* TASK GOAL *
The answer is the line that contains "Twitter (738, 2511)" followed by every later line of the entries below, each repeated exactly, and nothing else.
▽
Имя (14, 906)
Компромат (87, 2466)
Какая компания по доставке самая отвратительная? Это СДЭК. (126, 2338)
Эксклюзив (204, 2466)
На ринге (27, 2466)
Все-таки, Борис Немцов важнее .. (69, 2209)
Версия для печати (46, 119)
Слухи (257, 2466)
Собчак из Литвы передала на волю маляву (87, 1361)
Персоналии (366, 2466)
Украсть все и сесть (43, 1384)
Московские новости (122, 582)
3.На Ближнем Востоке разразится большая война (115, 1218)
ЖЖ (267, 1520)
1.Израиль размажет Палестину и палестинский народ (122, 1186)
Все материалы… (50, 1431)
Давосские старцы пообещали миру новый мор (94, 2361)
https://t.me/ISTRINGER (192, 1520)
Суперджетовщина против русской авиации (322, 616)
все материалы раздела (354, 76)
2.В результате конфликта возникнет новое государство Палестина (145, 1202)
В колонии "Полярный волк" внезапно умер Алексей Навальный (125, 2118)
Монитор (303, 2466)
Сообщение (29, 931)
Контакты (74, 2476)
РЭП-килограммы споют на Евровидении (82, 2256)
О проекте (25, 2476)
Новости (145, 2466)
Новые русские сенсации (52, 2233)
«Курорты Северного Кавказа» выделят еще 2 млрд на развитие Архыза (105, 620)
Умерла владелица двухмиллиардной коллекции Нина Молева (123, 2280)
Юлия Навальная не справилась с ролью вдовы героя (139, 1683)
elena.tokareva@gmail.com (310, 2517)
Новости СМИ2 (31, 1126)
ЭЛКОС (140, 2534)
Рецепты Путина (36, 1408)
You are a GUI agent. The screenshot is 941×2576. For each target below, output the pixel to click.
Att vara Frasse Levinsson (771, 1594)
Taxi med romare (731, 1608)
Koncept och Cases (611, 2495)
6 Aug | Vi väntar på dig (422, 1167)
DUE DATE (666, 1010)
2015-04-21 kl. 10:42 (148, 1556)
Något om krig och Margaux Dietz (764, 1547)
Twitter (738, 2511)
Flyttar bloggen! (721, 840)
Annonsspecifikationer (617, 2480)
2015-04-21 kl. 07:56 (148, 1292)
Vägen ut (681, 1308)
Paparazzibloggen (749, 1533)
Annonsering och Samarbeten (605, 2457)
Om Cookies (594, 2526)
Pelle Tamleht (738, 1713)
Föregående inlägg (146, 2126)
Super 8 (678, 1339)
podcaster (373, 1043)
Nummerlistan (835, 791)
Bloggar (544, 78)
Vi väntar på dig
△
* REPLY TO THE TASK *
Twitter (738, 2511)
Flyttar bloggen! (721, 840)
Annonsspecifikationer (617, 2480)
2015-04-21 kl. 07:56 (148, 1292)
Vägen ut (681, 1308)
Paparazzibloggen (749, 1533)
Annonsering och Samarbeten (605, 2457)
Om Cookies (594, 2526)
Pelle Tamleht (738, 1713)
Föregående inlägg (146, 2126)
Super 8 (678, 1339)
podcaster (373, 1043)
Nummerlistan (835, 791)
Bloggar (544, 78)
Vi väntar på dig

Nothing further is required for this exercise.